The case in question, involved a contract signed by the heirs of the comedian Eugenio with a stand-up comic, to exploit the image of the deceased comedian, his well-known gags and jokes. In the opinion of the Barcelona Court of Appeal and although it is simply an opinion, the character created by the comedian cannot in itself be protected by intellectual property, although that character and the original content of his representations (jokes, turns of phrase, monologues or gags) may be protected in this way.
In any event, it is important to note, as the judgment mentions, that intellectual property rights also have their limitations that allow works and other protected items to be used without the authors consent. In this case, the most appropriate limitation that would allow the comedian to imitate someone, is parody, which is allowed when there is no risk of confusion with the original work that has already been disclosed and damage is not caused to the author or the work itself.

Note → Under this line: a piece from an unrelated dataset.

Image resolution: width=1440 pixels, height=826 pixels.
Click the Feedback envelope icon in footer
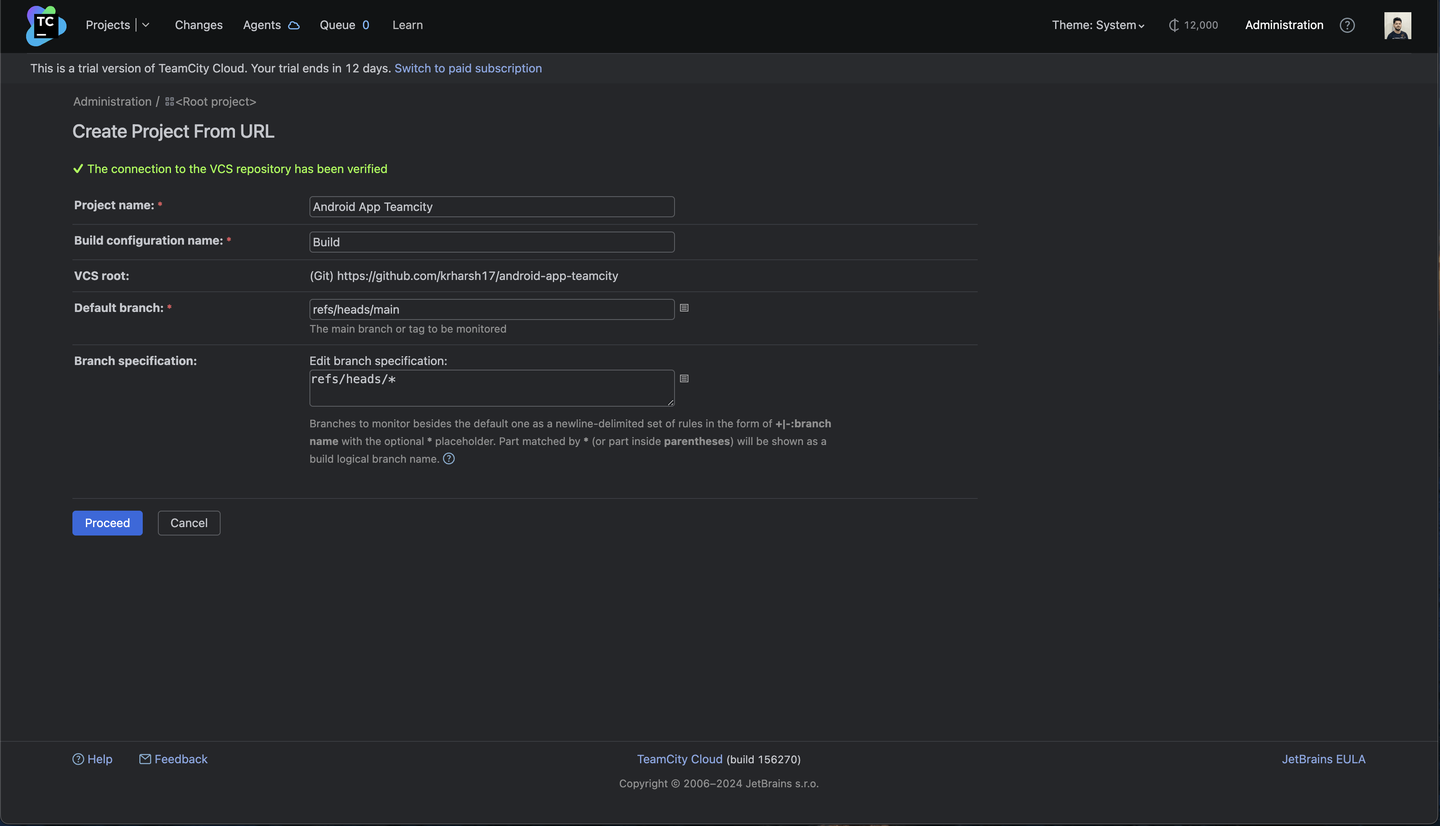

In view of all the above it would appear that in principle, there is nothing to worry about: it is possible to continue to enjoy comic imitations of famous figures without fear of a claim due to infringement of image rights when the content is not particularly degrading or harmful. However, it should be borne in mind that these imitations cannot be used for any purpose: someone famous cannot be imitated without his/her consent in advertising since in this case the clearly commercial aim behind the use of the image prevents the application of the limitation on caricatures.